*** Opening of Provided data ***

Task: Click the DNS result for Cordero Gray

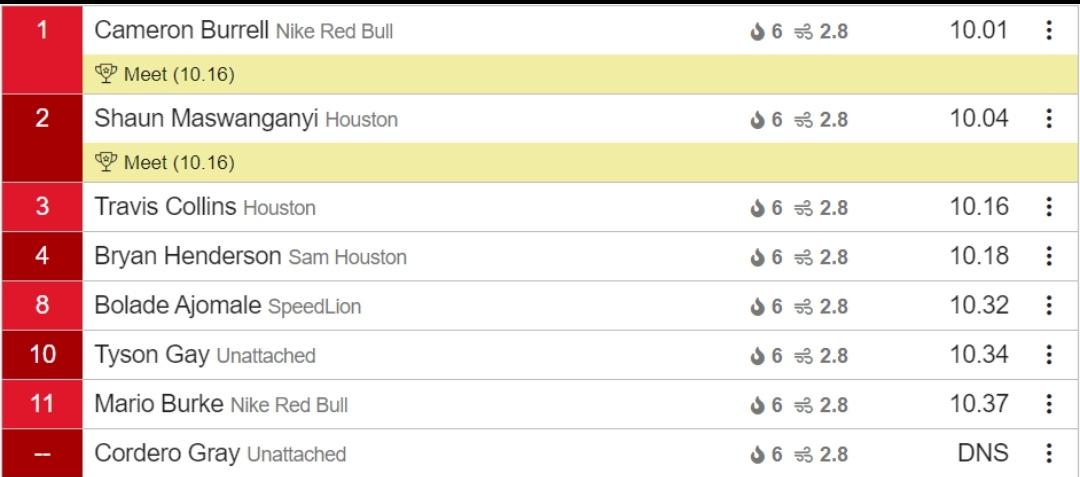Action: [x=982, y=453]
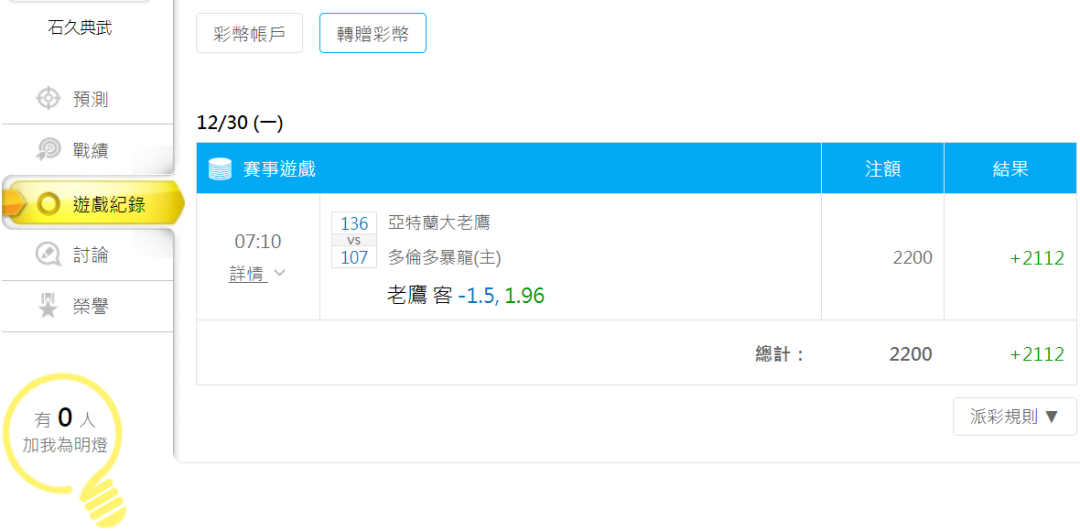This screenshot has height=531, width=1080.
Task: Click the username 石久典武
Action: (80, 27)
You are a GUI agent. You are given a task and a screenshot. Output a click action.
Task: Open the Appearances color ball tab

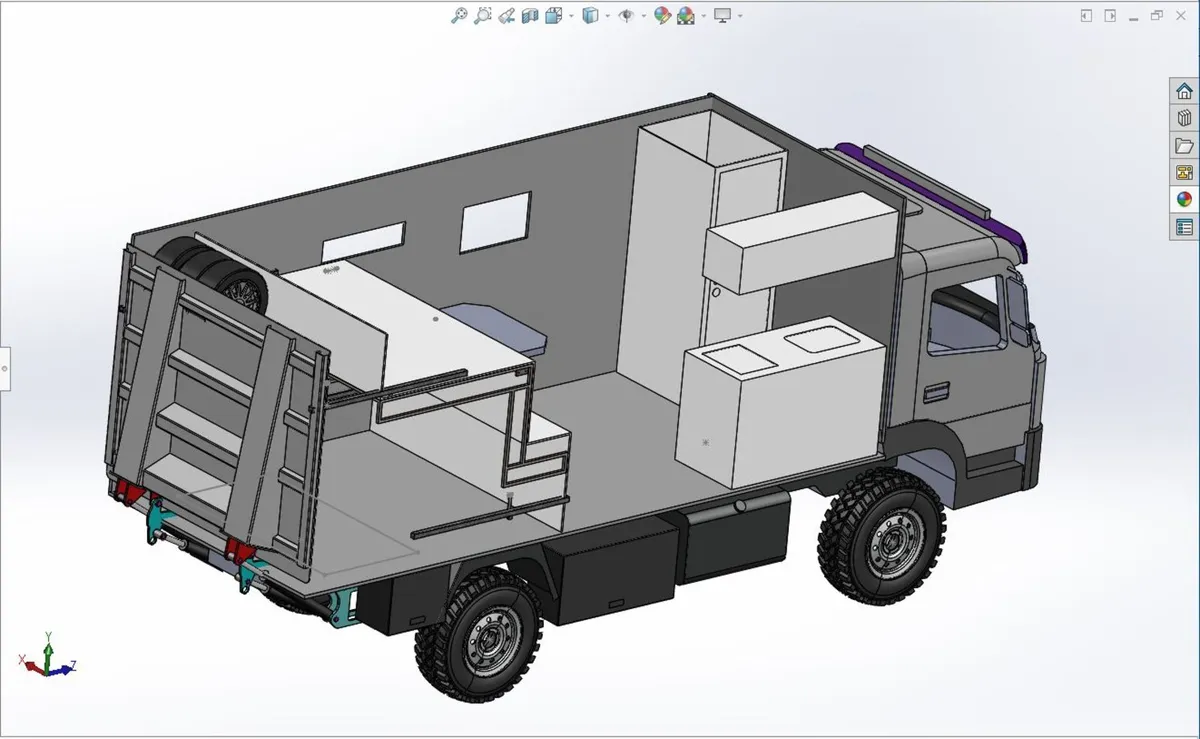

*** Close of Provided data ***

Where the line containing "You are a GUI" appears, begin writing out the lines word for word, and continue through the last line of the data, leaving out pictures.

■ **Result of the exercise**:
You are a GUI agent. You are given a task and a screenshot. Output a click action.
Task: Open the Appearances color ball tab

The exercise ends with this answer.